Similarly, no metabolites could be specifically attributed to bacterial processes, but several metabolites, including isovalerate, valerate, lactate, cadaverine and putrescene, are known metabolic products of oral bacteria (Scully et al. 1997; Takahashi 2015). Dipicolinate, which was detected in all modern and all historic samples, is the major component of bacterial spore capsules, and may indicate that bacterial endospore development occurs in mature plaque biofilms, or during plaque mineralization. Sulfate is abundant in GCF due to break-down of sulfur-containing amino acids by the oral biofilm, and is produced during anaerobic methanogenesis in oral plaque, however, we observed no correlation between the relative abundance of the oral methanogen Methanobrevibacter and sulfate levels (Figure S9) in our samples, and the very high abundance of sulfate in historic relative to modern calculus suggests an exogenous source. Oxford topsoil sulfur concentrations where the cemetery was located are in the 70th percentile across England and Wales (Rawlins et al. 2012), and sulfates in the soil and ground water of the cemetery may leach into the calculus by the same processes through which highly water-soluble metabolites are leached out of calculus.

4 Discussion

Our results derived from the non-targeted assessment of metabolites present in dental calculus from both modern and historic samples demonstrate the significant potential of calculus as a material for metabolomics and lipidomic studies. The wide range of metabolic categories covered (amino acids, carbohydrates, cofactors and vitamins, energy, lipids, nucleic acids, peptides, xenobiotics), and the variety of sources of metabolites (host, microbial, diet) are on par with those reported in saliva (Barnes et al. 2011) and GCF (Barnes et al. 2009) using similar metabolite detection platforms. Similar to the study defining the saliva metabolome (Dame et al. 2015), we found using multiple metabolomics platforms (five different methods by Metabolon, Inc. and two by UW-Madison) increased the diversity of compounds we detected. However, unlike Dame et al. (2015), we found more metabolites by LC than GC methodologies, which was likely due to the low-abundance of molecules with higher aqueous solubility in the historic calculus that were analyzed by GC–MS. Although we found lower representation of aqueous-soluble molecules, in general calculus preserves a wide variety of molecules from the oral cavity and could be useful proxy for oral biofluids in archaeological samples. Calculus also provides an opportunity to co-investigate host and microbial activity, which is increasingly recognized as important to understanding cellular physiology and disease pathology (Takahashi 2015).

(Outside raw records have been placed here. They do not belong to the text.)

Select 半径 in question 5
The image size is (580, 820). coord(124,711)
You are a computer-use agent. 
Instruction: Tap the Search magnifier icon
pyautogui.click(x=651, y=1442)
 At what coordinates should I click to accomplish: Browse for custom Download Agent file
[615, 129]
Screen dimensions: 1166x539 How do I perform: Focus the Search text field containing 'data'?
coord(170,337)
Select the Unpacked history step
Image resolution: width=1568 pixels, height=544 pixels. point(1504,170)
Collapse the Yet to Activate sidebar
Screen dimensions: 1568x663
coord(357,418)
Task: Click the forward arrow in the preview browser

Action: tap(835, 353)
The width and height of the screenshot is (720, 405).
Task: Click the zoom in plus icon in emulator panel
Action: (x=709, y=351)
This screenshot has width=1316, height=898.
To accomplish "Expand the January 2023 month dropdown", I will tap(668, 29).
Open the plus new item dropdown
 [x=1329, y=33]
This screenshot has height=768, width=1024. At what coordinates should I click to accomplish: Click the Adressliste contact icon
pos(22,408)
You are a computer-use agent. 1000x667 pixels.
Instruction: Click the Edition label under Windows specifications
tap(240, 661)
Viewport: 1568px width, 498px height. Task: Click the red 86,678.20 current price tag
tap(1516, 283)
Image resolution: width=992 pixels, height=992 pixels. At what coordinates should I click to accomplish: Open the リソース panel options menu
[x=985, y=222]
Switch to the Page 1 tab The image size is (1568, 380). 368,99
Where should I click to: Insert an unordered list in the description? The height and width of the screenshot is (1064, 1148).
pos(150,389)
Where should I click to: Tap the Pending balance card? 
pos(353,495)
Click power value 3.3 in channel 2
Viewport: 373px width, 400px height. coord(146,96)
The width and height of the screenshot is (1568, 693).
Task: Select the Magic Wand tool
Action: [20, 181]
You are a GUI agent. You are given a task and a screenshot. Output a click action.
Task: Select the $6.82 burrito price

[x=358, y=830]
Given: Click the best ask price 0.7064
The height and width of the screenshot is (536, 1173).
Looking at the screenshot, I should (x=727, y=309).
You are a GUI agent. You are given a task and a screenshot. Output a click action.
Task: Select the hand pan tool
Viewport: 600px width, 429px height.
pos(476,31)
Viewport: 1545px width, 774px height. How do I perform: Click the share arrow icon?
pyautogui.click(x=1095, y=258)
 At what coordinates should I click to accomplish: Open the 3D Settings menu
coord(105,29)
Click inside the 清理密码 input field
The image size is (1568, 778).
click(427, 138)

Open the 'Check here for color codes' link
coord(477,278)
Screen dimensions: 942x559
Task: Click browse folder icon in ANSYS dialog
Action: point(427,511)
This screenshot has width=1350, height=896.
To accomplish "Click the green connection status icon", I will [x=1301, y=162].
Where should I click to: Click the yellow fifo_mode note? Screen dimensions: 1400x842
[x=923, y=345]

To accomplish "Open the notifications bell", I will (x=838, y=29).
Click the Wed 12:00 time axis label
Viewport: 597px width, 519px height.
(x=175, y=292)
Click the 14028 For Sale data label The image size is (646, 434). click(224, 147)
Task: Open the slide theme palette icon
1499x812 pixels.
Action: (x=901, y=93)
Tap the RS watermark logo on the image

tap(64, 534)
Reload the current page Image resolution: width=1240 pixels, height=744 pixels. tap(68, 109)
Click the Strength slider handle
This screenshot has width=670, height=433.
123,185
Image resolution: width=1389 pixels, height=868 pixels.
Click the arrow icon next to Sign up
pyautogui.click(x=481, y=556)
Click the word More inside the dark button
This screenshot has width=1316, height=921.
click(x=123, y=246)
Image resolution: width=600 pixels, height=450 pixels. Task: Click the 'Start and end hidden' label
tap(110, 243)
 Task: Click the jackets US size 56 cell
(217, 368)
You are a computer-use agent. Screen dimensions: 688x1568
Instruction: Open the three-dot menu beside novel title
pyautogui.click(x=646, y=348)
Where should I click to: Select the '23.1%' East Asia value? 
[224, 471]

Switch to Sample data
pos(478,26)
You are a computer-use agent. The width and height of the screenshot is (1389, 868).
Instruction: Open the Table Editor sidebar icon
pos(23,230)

Saliva has been shown to preserve an individualized metabolic signature throughout daily routine (Wallner-Liebmann et al. 2016) and dental calculus, which contains salivary components, has the potential to preserve aspects of individual profiles over longer periods of time. While only five modern calculus samples were included in this study, PCA analysis revealed substantial metabolite profile diversity within these samples (Fig. 2a). It therefore appears that modern calculus may preserve individual phenotypes, although to investigate this, studies with larger sample sizes are needed to further assess this potential. Historic samples, in contrast, cluster much more tightly in the PCA, suggesting that individual phenotypes may be lost through metabolite degradation and loss over time. However, we were able to distinguish metabolic profile differences in historic samples between sex, age, and oral health status of the individuals by PLS-DA, demonstrating maintenance of individual profiles despite metabolite loss. It may then be possible to investigate differences in specific metabolite profile in historic samples, which could contribute to our understanding of disease demographics and evolution.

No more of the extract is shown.